↓

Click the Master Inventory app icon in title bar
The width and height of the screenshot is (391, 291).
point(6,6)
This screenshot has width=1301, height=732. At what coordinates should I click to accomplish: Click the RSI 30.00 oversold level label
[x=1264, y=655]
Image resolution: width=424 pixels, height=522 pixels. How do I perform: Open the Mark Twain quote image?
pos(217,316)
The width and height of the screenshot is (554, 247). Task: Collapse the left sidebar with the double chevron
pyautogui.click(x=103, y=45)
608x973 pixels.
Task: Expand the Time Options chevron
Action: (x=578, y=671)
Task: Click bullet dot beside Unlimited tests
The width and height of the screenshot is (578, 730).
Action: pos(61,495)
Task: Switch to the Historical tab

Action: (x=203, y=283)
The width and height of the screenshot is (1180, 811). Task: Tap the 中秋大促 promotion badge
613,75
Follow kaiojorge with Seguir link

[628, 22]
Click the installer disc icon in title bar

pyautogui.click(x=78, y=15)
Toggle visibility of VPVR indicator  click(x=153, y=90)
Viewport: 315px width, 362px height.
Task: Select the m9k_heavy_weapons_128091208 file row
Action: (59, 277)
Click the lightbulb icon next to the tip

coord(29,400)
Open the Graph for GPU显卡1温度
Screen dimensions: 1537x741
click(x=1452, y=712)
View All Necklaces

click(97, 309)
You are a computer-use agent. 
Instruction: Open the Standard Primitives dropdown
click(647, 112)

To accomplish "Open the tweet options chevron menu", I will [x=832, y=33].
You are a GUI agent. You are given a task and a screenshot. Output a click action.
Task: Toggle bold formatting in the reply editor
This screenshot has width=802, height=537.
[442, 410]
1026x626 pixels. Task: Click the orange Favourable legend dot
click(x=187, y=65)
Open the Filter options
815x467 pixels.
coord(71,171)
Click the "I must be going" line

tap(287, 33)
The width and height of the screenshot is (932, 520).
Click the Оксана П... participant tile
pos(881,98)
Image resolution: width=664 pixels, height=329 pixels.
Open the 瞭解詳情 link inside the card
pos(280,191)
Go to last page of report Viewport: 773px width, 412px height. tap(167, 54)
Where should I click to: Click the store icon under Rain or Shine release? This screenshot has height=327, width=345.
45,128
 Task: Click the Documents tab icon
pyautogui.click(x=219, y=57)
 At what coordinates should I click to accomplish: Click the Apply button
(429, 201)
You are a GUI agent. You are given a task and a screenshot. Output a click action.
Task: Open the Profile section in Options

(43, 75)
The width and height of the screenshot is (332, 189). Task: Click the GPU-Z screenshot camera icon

↑

WORK REQUIRED
Each record must be duplicated exactly, with none missing.

RESPONSE BELOW
Click the Master Inventory app icon in title bar
The width and height of the screenshot is (391, 291).
point(6,6)
This screenshot has width=1301, height=732. At what coordinates should I click to accomplish: Click the RSI 30.00 oversold level label
[x=1264, y=655]
Image resolution: width=424 pixels, height=522 pixels. How do I perform: Open the Mark Twain quote image?
pos(217,316)
The width and height of the screenshot is (554, 247). Task: Collapse the left sidebar with the double chevron
pyautogui.click(x=103, y=45)
608x973 pixels.
Task: Expand the Time Options chevron
Action: (x=578, y=671)
Task: Click bullet dot beside Unlimited tests
The width and height of the screenshot is (578, 730).
Action: pos(61,495)
Task: Switch to the Historical tab

Action: (x=203, y=283)
The width and height of the screenshot is (1180, 811). Task: Tap the 中秋大促 promotion badge
613,75
Follow kaiojorge with Seguir link

[628, 22]
Click the installer disc icon in title bar

pyautogui.click(x=78, y=15)
Toggle visibility of VPVR indicator  click(x=153, y=90)
Viewport: 315px width, 362px height.
Task: Select the m9k_heavy_weapons_128091208 file row
Action: (59, 277)
Click the lightbulb icon next to the tip

coord(29,400)
Open the Graph for GPU显卡1温度
Screen dimensions: 1537x741
click(x=1452, y=712)
View All Necklaces

click(97, 309)
You are a computer-use agent. 
Instruction: Open the Standard Primitives dropdown
click(647, 112)

To accomplish "Open the tweet options chevron menu", I will [x=832, y=33].
You are a GUI agent. You are given a task and a screenshot. Output a click action.
Task: Toggle bold formatting in the reply editor
This screenshot has width=802, height=537.
[442, 410]
1026x626 pixels. Task: Click the orange Favourable legend dot
click(x=187, y=65)
Open the Filter options
815x467 pixels.
coord(71,171)
Click the "I must be going" line

tap(287, 33)
The width and height of the screenshot is (932, 520).
Click the Оксана П... participant tile
pos(881,98)
Image resolution: width=664 pixels, height=329 pixels.
Open the 瞭解詳情 link inside the card
pos(280,191)
Go to last page of report Viewport: 773px width, 412px height. tap(167, 54)
Where should I click to: Click the store icon under Rain or Shine release? This screenshot has height=327, width=345.
45,128
 Task: Click the Documents tab icon
pyautogui.click(x=219, y=57)
 At what coordinates should I click to accomplish: Click the Apply button
(429, 201)
You are a GUI agent. You are given a task and a screenshot. Output a click action.
Task: Open the Profile section in Options

(43, 75)
The width and height of the screenshot is (332, 189). Task: Click the GPU-Z screenshot camera icon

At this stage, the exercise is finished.